An Asian Development Bank (ADB) study, Global Food Price Inflation and Developing Asia, says a 10-percent rise in domestic food prices, ceteris paribus, could push an additional 0.55 million people in Nepal below the poverty line of US$1.25 a day (based on 2005 purchasing power parity), or increase the poverty incidence (percentage of people living below the poverty line) by 2 percentage points. Using the POVCAL database of the World Bank, the study finds that the poverty impact of food-price inflation is the highest in rural India (2.9 percentage points for a 10-percent rise in domestic food prices). While the impact is 2.1 percentage points for urban India, the lowest impact is estimated for Sri Lanka, at 1.2 percentage points. The figures for Bangladesh, Pakistan, Nepal and Bhutan are, respectively, 2.5, 2.2, 2 and 1.8 percentage points. It is noteworthy that despite having more or less the same growth rates, the impact of a 10-percent rise in domestic food prices is lower in China (2.2 percentage points in rural China and 0.2 percentage points in urban China) than in India. The difference is particularly marked when one compares urban China with urban India.

Here are some observations on the study, mainly with regard to the estimates for Nepal.

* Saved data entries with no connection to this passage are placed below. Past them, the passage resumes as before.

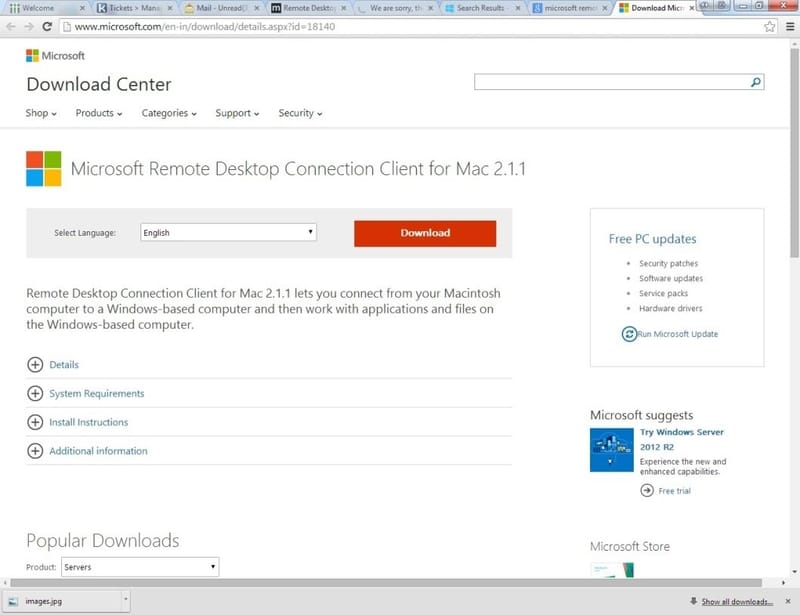800x615 pixels.
Task: Click the search magnifier icon
Action: [756, 82]
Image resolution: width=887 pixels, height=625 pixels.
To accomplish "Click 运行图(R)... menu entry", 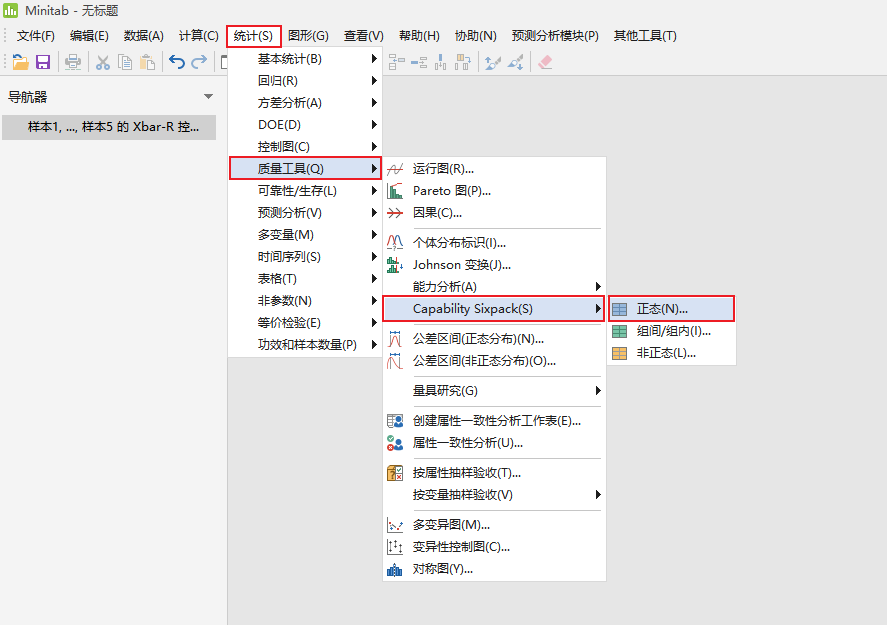I will coord(443,169).
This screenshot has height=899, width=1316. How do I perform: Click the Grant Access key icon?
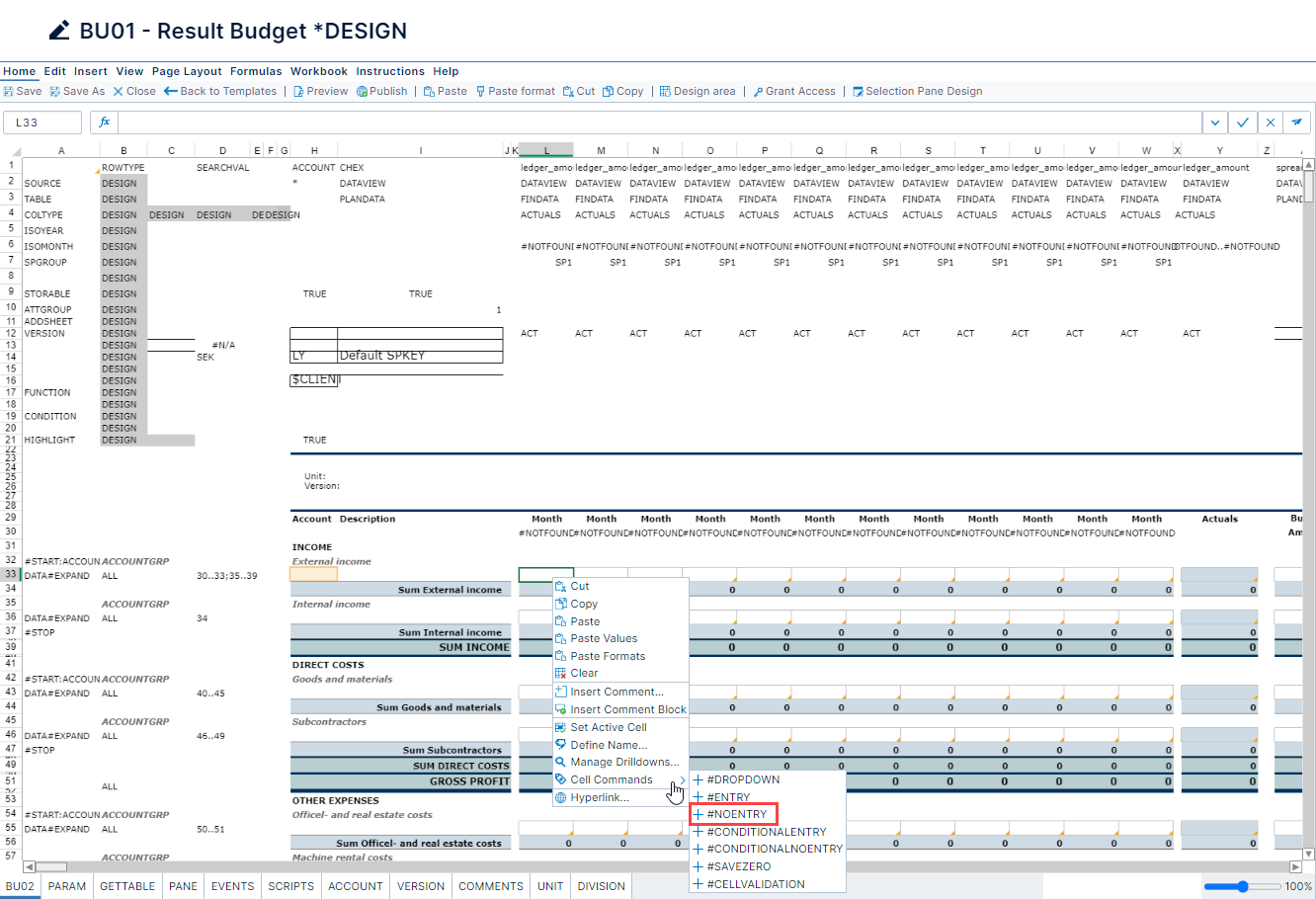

1.       According to the inflation estimates of Nepal Rastra Bank, the year-on-year food inflation, as measured by the food and beverage component of the National Consumer Price Index, was 17.3 percent in mid-March 2011. Going by the estimates of the ADB study, this would suggest that during the one-year period to mid-March 2011, more than 0.55 million people were pushed into poverty due to rising food prices. But one cannot say so for sure because the price index (or any of its components) is an "average" concept and may not capture the prices faced by the poor or those just above the poverty line and vulnerable to relapse into poverty.

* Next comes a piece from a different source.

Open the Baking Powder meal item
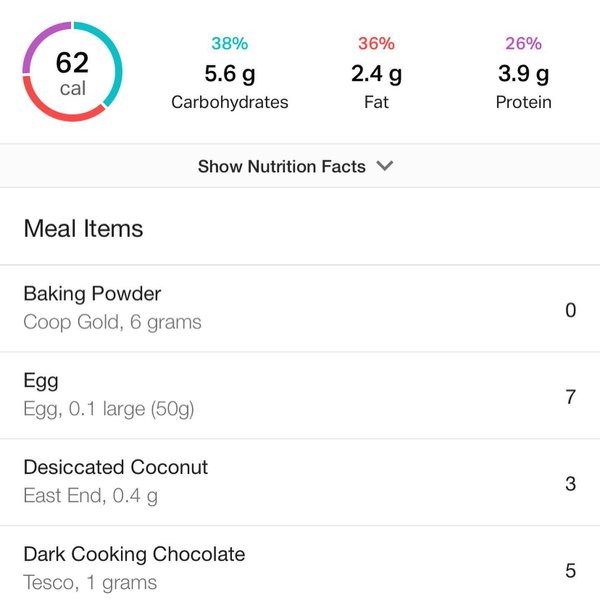The height and width of the screenshot is (600, 600). [92, 294]
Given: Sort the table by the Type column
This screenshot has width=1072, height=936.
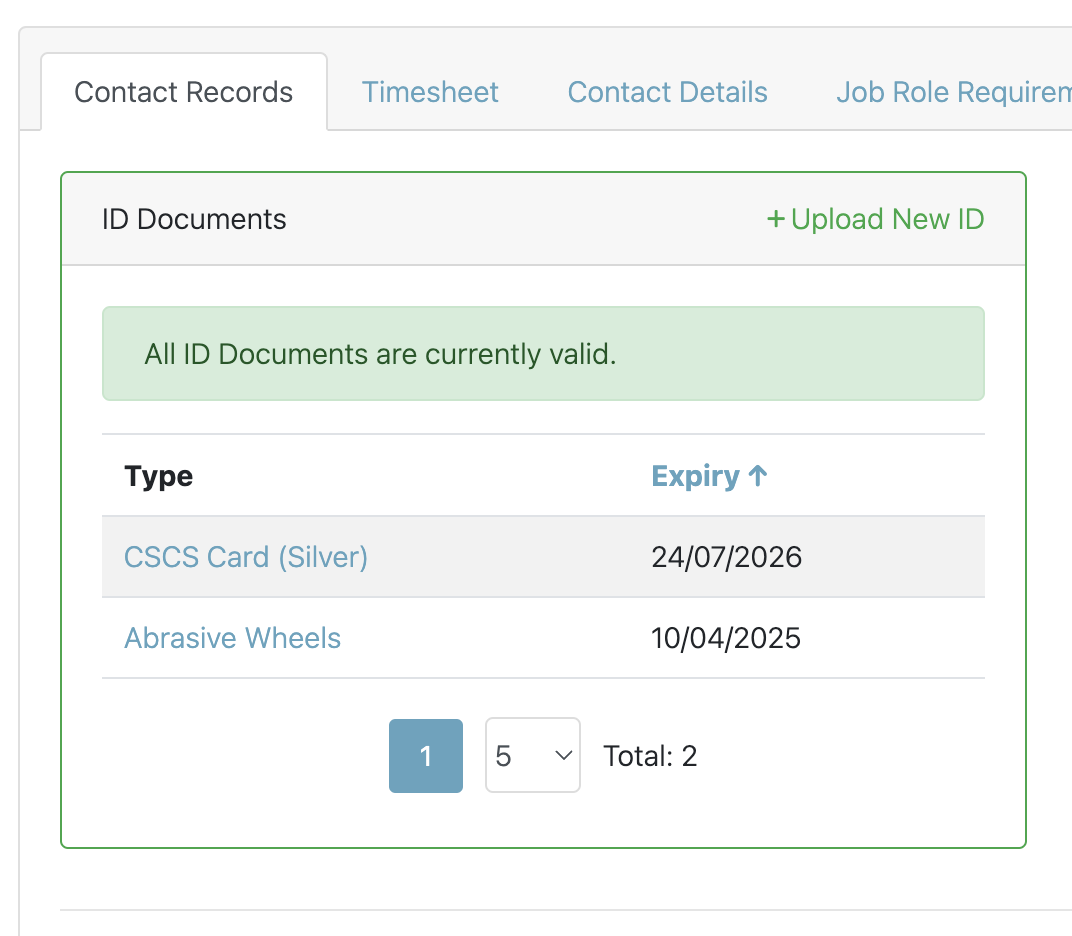Looking at the screenshot, I should 158,476.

2.       As the study says its estimates are based on the "latest POVCAL database", and the most recent household survey, required to estimate the poverty incidence, is the 2003/04 Nepal Living Standards Survey II (as is used at http://iresearch.worldbank.org/PovcalNet/povcalSvy.html), it appears that the ADB study based its simulation of the impact of food-price inflation on NLSS II. To the extent the headcount poverty incidence has declined since 2003/04, the impact of food-price inflation may well be higher than what has been estimated, unless those who have climbed out of poverty in this period have increased their incomes so much that a 10-percent increase in food prices cannot push them back into poverty (but there is no a priori reason to assume this to be the case). Although this may sound contradictory at first blush, the reason is simple: as more people come out of poverty (a reduction in poverty incidence), some (or most) of them will join those living just above the poverty line, and when there is a rise in food prices, all those living at a certain margin just above the poverty line will be thrown back below the poverty line – with the result that the increase in poverty incidence will be higher than if there had not been a decline in the incidence earlier.

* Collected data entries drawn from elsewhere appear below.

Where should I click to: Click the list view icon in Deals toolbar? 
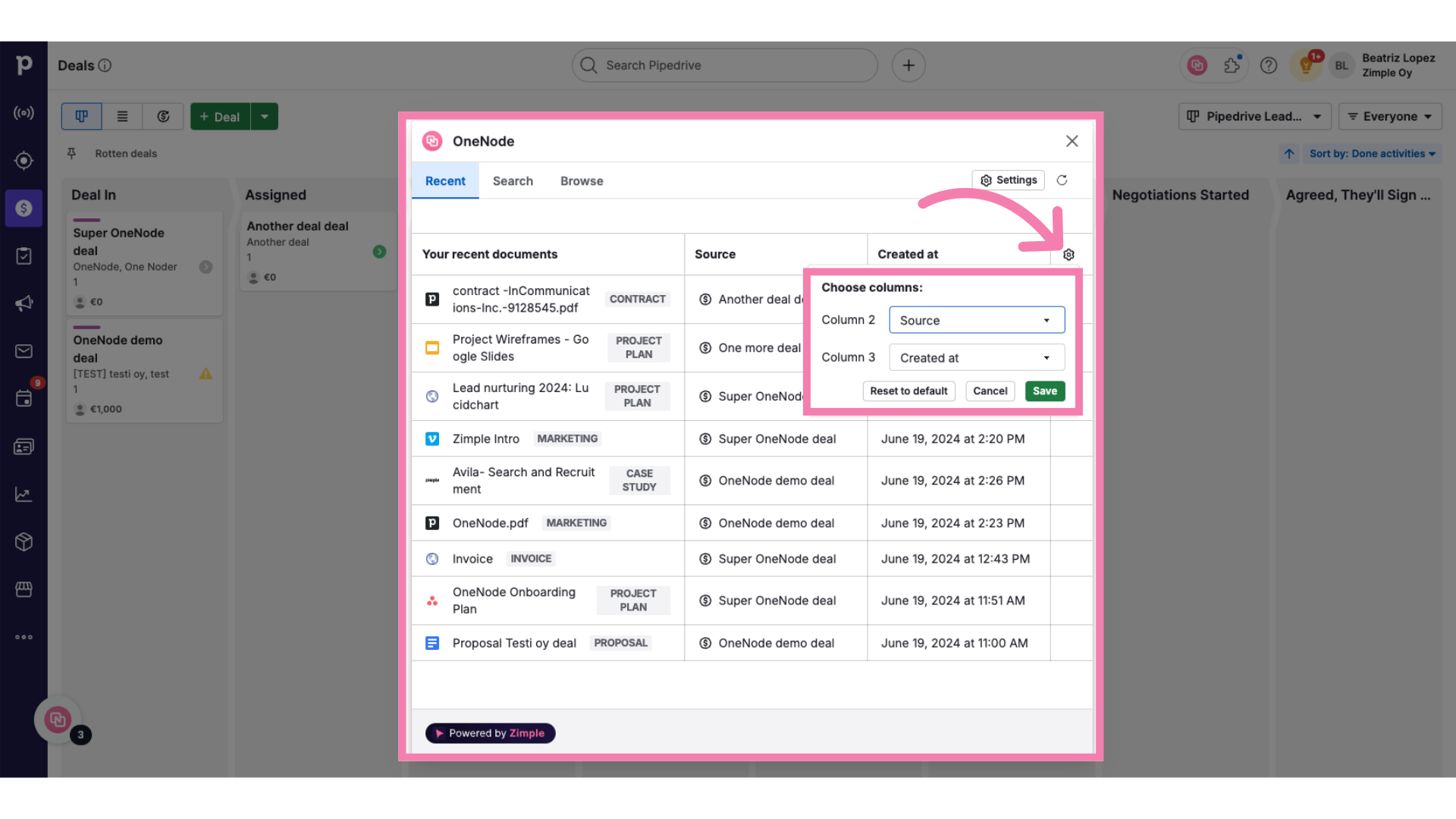click(122, 116)
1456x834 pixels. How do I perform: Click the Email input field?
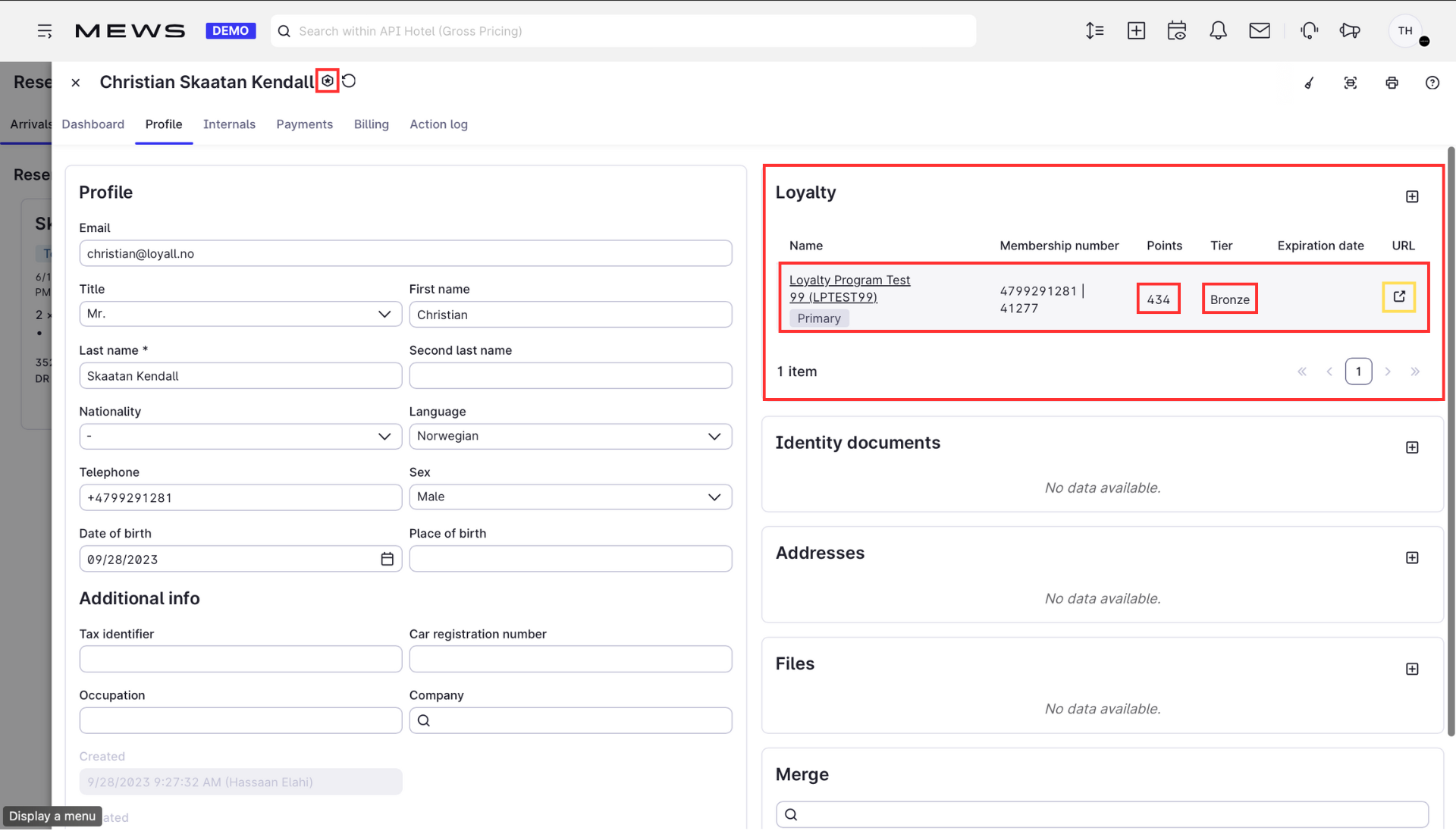(406, 254)
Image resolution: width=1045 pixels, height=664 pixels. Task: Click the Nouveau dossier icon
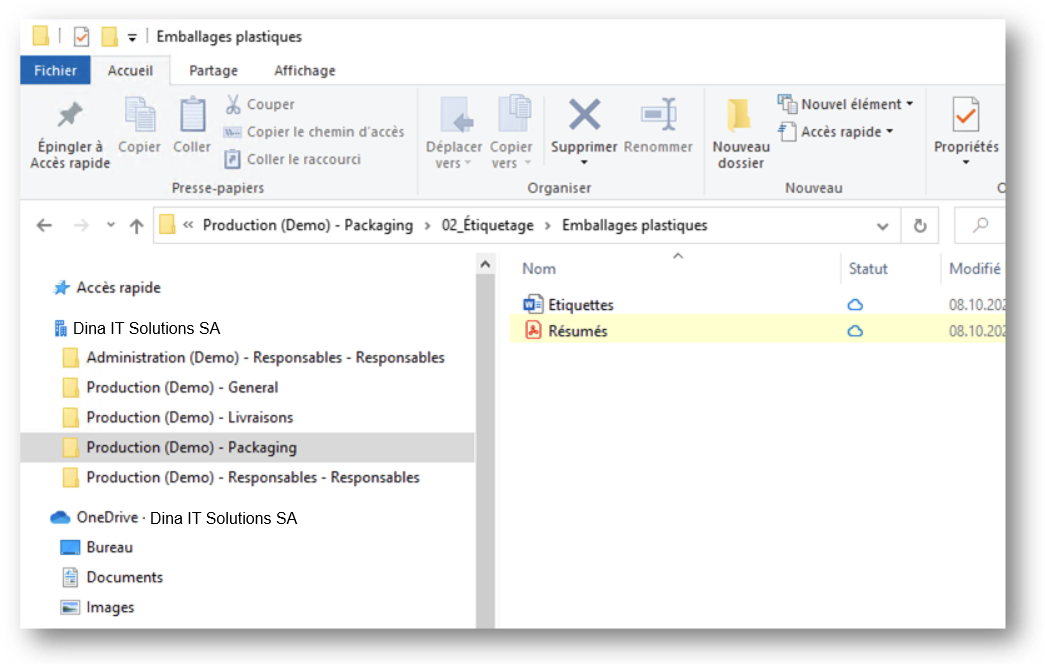pos(740,115)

3.       The study does not report the change in poverty gap ratio (which measures how far below the poverty line is the average poor person/household) for Nepal due to a rise in food prices. This would have given an idea of how more poor the poor would be due to food-price inflation.
4.       The study appears to assume the impact of food-price inflation on the poverty incidence is almost linear, that is, if food-price inflation doubles, the impact on poverty also doubles. This is evident from the estimates of poverty impacts in the alternative scenarios of 20- and 30-percent food-price increases, which happen to be double and treble, respectively, of the estimates for a 10-percent increase in food prices – in all 25 developing countries in the sample. Thus, if 0.55 million people are estimated to be pushed into poverty by a 10-percent increase in food prices in Nepal, the number doubles to 1.1 million for a 20-percent inflation and trebles to 1.65 million for a 30-percent inflation. While the possibility of people above the poverty line in Nepal being distributed in such symmetry as to yield such linearity is there (this scribe does not know what the actual distribution looks like), it is doubtful that this is the case with all the 25 countries. Hence, the linearity of impact is likely to be the result of the specification of the model employed by the study. In reality, it may be the case that as food-prices increase, the poverty incidence (the headcount ratio) increases but non-linearly, probably at a decreasing rate up to a certain point.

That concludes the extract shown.